— Your objective —
From the listing below, copy out in full every line that contains the word "Instruction".

[start of Provided data]

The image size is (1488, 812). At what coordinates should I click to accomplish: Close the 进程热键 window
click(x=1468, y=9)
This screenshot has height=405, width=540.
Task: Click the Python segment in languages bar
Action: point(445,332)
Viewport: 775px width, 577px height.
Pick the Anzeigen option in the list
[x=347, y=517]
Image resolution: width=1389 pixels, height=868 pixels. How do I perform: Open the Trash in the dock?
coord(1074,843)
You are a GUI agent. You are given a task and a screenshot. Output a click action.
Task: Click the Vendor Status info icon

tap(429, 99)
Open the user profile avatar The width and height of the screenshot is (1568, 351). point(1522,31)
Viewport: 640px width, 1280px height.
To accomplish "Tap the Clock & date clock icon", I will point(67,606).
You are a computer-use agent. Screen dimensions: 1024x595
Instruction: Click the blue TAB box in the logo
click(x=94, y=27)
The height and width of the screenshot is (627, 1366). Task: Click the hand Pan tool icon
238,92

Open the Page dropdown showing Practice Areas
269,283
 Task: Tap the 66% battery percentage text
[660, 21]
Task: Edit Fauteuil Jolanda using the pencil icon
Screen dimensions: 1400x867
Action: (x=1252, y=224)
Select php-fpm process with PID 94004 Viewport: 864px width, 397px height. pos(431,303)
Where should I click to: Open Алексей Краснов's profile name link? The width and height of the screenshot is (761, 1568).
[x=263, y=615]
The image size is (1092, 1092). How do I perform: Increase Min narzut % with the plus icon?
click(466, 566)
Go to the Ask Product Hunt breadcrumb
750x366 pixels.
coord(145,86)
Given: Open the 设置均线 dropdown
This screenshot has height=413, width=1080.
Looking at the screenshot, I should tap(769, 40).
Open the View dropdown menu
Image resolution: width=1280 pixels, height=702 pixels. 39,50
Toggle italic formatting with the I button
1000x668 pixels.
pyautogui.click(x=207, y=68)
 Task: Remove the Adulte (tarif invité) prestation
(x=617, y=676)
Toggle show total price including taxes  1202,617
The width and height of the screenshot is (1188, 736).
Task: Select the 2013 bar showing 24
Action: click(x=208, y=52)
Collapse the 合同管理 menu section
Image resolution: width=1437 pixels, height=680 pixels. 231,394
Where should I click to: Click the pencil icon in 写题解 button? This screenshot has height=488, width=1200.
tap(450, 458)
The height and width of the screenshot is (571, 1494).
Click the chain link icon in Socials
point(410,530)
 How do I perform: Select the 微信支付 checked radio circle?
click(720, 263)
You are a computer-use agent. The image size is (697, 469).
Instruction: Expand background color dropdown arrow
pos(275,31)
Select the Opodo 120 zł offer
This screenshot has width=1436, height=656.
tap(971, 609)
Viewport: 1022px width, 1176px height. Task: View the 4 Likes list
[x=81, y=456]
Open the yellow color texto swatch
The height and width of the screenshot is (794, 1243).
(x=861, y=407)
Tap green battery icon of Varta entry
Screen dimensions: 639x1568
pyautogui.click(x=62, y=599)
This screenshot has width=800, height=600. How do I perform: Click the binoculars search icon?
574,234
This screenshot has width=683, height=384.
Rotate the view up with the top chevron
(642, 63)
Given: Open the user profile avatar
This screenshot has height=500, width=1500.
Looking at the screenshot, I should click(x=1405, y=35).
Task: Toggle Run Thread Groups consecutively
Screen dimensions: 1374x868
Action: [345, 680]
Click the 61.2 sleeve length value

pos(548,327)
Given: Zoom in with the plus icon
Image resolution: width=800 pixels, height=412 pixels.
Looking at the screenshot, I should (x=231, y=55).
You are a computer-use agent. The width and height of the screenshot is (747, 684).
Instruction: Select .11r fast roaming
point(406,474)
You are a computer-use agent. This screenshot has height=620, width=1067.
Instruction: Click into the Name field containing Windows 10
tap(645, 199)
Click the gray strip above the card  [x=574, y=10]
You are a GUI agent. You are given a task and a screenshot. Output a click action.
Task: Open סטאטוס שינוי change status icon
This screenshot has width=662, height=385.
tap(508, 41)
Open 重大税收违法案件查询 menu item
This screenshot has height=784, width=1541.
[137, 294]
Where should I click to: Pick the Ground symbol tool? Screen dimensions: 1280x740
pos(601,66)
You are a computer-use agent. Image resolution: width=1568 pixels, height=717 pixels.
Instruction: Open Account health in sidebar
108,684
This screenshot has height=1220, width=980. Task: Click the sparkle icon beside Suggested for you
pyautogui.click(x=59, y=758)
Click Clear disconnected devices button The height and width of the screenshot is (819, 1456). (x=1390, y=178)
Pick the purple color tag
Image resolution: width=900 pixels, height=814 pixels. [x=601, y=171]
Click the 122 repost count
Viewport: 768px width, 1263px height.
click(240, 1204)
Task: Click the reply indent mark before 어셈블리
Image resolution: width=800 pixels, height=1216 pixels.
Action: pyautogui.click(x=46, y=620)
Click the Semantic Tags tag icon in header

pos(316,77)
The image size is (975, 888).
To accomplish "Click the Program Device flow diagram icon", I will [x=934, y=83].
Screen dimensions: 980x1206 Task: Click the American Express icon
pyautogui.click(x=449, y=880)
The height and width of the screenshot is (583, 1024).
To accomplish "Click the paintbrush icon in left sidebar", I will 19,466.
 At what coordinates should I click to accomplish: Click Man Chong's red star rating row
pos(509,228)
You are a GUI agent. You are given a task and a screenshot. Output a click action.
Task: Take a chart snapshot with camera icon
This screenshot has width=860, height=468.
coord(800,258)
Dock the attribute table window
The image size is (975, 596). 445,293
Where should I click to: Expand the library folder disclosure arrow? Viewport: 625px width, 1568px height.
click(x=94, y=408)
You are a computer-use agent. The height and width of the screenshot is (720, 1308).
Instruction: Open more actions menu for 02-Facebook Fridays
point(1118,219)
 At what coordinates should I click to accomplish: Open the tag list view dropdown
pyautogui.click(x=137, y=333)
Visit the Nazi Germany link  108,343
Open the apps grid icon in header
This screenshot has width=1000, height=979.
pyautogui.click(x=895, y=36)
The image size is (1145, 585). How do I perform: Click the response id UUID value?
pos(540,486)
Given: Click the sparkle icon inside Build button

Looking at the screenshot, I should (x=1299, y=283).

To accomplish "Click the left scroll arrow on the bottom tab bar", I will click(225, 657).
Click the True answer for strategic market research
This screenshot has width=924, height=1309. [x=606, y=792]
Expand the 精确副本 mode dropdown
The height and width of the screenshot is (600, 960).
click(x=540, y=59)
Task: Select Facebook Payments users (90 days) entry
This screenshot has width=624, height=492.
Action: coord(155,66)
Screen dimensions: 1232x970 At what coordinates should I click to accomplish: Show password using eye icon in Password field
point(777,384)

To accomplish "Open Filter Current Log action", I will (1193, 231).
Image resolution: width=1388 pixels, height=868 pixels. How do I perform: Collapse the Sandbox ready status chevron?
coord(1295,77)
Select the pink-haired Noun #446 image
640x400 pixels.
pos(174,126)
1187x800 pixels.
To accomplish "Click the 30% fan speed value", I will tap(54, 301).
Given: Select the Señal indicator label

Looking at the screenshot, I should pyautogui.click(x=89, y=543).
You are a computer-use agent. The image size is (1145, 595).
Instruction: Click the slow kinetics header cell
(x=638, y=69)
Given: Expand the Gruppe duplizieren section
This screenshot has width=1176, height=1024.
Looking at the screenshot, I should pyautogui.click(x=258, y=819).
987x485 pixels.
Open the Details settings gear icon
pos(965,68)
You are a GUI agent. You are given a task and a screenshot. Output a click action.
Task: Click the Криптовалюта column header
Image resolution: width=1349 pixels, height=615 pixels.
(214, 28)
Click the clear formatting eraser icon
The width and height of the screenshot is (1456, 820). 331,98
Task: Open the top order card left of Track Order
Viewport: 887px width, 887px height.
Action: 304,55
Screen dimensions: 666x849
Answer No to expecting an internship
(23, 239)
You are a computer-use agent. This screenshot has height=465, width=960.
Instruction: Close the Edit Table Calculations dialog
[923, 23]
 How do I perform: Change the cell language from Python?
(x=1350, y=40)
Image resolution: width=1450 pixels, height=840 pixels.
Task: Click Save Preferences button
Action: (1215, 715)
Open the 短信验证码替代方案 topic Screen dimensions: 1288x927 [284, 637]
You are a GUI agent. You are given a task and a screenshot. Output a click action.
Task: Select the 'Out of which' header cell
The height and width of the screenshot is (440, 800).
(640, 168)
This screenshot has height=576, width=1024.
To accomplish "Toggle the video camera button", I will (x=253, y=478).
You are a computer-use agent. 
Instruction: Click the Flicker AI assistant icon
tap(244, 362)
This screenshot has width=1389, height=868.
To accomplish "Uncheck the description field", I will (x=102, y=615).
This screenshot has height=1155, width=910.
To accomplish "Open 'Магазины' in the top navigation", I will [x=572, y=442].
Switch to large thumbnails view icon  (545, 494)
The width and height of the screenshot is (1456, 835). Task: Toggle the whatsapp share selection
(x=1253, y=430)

[end of Provided data]

— Reply —
Instruction: Click the blue TAB box in the logo
Instruction: Expand background color dropdown arrow
Instruction: Select .11r fast roaming
Instruction: Click into the Name field containing Windows 10
Instruction: Open Account health in sidebar
Instruction: Open more actions menu for 02-Facebook Fridays
Instruction: Click the slow kinetics header cell
Instruction: Close the Edit Table Calculations dialog
Instruction: Click the Flicker AI assistant icon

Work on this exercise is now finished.